Thank you so much for sharing your thoughts, Rachel. Now it’s your turn – What place do you think rewards do or don’t have in the classroom? Share your thoughts with a comment below.

And for another perspective, check out Angela Watson’s amazing article “Responsible Rewards: Using the Now-That Principle.”

What to Read Next
Sharing Our Blessings
    • From my brief look at PBIS it looks like what this article is talking about. PBIS isn’t about rewards. It is about positive support for good behavior. Rewards are an extrinsic thing whereas PBIS is trying to improve behavior through building intrinsic systems. Please correct me if I’ve misinterpreted PBIS.

  • There is so much I agree with this post. Every time I try to do a behavioral incentive, it backfires for all the reasons above. Students who don’t behave for the right reasons will not behave when the incentives are withdrawn. Students need to have the opportunity to see the power of intrinsic reward. I’ve seen too much antisocial behavior outside of the classroom from students who behave excellently for rewards in the classroom. I’ve also had my fair share of students who could not care any less about rewards, but respond to kindness and love.

    On a side note: this is an example of how you can use a religious belief to enhance your teaching without teaching religion. If we all treated each other with God’s love, how much better would our classrooms be? God’s love is not only for those who worship.

    • Thanks for sharing your thoughts and encouragement, Peter. This wasn’t an easy article to write as I know rewards are the norm. How have you managed the classroom without material rewards?

      • It’s not an easy topic. I’m still trying to make my way through this topic. I know inside that love and support works better than rewards… in the long run. Rewards are much easier to implement, but only work short term. This seems to be true of everything worthwhile in life. Shortcuts don’t work.
        Now, how to manage a classroom without rewards? And do it well in middle school? I make small successes, but it’s a daily struggle. I do use praise, which I believe if used correctly leads to intrinsic strength. It is hard to praise when there is no apparent good behavior to praise. But when students do something good and it is noticed and I show my pleasure, they definitely respond in kind. At that point it needs to be pointed out to them explicitly. Not every time of course, but you have to show them to feel and recognize this good feeling over a job well done, or behavior well done.

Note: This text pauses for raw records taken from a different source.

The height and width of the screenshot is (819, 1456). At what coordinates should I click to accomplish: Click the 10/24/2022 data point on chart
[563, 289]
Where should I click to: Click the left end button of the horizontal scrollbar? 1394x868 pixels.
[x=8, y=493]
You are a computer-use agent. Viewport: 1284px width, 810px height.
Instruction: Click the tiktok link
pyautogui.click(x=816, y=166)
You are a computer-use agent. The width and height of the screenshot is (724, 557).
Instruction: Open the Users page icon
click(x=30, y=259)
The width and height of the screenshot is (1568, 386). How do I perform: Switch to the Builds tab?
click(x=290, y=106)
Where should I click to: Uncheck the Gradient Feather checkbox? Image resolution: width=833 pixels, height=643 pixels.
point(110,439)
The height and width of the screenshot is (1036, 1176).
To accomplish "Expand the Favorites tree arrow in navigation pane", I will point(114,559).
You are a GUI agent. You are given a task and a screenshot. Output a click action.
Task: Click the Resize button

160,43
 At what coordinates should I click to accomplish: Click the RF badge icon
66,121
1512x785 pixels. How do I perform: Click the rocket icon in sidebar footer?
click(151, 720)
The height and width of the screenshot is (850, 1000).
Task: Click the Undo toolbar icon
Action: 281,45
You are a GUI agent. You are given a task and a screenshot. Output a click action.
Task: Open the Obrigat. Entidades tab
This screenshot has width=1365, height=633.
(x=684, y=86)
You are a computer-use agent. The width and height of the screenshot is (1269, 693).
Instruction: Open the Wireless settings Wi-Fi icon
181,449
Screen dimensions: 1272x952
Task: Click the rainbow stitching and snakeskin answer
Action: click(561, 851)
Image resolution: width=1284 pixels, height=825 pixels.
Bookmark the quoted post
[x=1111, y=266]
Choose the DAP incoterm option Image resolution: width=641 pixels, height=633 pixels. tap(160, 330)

  • I agree with your thinking but the problem that I run across is all the other teachers who reward behavior make you look like the bad guy and they want to run and help them and whine about being asked to do anything in their own classroom.
    Just what I have observed.

    • Yeah. The teacher that has no spouse or kids and lavishes her students with candy constantly is a favorite teacher at my school. But then, these same students seem to be only driven by extrinsic motivation. Many districts have strict policies about food rewards, yet it keeps happening. If you truly show your care and love for students, this will win in the long run. Ten years from now, they will remember with more fondness the teacher that cared, not the one that gave them unlimited candy.